→ **Available records**
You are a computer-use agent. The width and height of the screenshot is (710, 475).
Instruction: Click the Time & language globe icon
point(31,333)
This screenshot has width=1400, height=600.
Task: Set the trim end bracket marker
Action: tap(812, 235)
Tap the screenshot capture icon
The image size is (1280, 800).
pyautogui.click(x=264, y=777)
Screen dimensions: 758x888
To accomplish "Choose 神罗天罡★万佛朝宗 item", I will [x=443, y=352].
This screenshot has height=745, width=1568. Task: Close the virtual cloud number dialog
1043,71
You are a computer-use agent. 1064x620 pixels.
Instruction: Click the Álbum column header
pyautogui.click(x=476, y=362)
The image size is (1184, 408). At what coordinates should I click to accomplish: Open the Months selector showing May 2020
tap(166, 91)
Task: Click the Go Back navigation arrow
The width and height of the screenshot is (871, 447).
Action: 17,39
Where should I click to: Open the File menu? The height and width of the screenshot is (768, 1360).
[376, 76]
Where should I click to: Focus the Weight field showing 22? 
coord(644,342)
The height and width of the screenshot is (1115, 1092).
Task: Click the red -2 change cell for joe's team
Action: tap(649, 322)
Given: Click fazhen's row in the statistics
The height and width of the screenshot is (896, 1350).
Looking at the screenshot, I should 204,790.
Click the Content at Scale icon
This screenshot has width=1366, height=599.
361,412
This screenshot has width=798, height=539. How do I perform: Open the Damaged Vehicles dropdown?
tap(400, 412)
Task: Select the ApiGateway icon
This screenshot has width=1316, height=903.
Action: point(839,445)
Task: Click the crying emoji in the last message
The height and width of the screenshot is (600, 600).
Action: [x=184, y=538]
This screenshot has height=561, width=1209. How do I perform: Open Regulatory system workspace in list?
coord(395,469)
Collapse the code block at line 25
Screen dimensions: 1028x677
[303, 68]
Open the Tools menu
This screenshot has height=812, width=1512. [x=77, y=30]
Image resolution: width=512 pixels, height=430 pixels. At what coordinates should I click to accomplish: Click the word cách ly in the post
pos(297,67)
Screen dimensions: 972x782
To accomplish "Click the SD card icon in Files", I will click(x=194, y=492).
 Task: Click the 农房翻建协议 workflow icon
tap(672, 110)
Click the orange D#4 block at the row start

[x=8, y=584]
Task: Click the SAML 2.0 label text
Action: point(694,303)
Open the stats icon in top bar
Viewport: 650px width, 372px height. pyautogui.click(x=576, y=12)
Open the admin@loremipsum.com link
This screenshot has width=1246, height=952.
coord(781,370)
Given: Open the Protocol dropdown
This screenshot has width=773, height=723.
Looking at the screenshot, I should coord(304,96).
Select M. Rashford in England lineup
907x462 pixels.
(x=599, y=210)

→ **Work instructions**
Rewrite the listing above with every "Instruction:" replaced by "Command:", keeping everything else the same.

→ **Correct answer**
You are a computer-use agent. The width and height of the screenshot is (710, 475).
Command: Click the Time & language globe icon
point(31,333)
This screenshot has width=1400, height=600.
Task: Set the trim end bracket marker
Action: tap(812, 235)
Tap the screenshot capture icon
The image size is (1280, 800).
pyautogui.click(x=264, y=777)
Screen dimensions: 758x888
To accomplish "Choose 神罗天罡★万佛朝宗 item", I will [x=443, y=352].
This screenshot has height=745, width=1568. Task: Close the virtual cloud number dialog
1043,71
You are a computer-use agent. 1064x620 pixels.
Command: Click the Álbum column header
pyautogui.click(x=476, y=362)
The image size is (1184, 408). At what coordinates should I click to accomplish: Open the Months selector showing May 2020
tap(166, 91)
Task: Click the Go Back navigation arrow
The width and height of the screenshot is (871, 447).
Action: 17,39
Where should I click to: Open the File menu? The height and width of the screenshot is (768, 1360).
[376, 76]
Where should I click to: Focus the Weight field showing 22? 
coord(644,342)
The height and width of the screenshot is (1115, 1092).
Task: Click the red -2 change cell for joe's team
Action: tap(649, 322)
Given: Click fazhen's row in the statistics
The height and width of the screenshot is (896, 1350).
Looking at the screenshot, I should 204,790.
Click the Content at Scale icon
This screenshot has width=1366, height=599.
361,412
This screenshot has width=798, height=539. How do I perform: Open the Damaged Vehicles dropdown?
tap(400, 412)
Task: Select the ApiGateway icon
This screenshot has width=1316, height=903.
Action: point(839,445)
Task: Click the crying emoji in the last message
The height and width of the screenshot is (600, 600).
Action: [x=184, y=538]
This screenshot has height=561, width=1209. How do I perform: Open Regulatory system workspace in list?
coord(395,469)
Collapse the code block at line 25
Screen dimensions: 1028x677
[303, 68]
Open the Tools menu
This screenshot has height=812, width=1512. [x=77, y=30]
Image resolution: width=512 pixels, height=430 pixels. At what coordinates should I click to accomplish: Click the word cách ly in the post
pos(297,67)
Screen dimensions: 972x782
To accomplish "Click the SD card icon in Files", I will click(x=194, y=492).
 Task: Click the 农房翻建协议 workflow icon
tap(672, 110)
Click the orange D#4 block at the row start

[x=8, y=584]
Task: Click the SAML 2.0 label text
Action: point(694,303)
Open the stats icon in top bar
Viewport: 650px width, 372px height. pyautogui.click(x=576, y=12)
Open the admin@loremipsum.com link
This screenshot has width=1246, height=952.
coord(781,370)
Given: Open the Protocol dropdown
This screenshot has width=773, height=723.
Looking at the screenshot, I should coord(304,96).
Select M. Rashford in England lineup
907x462 pixels.
(x=599, y=210)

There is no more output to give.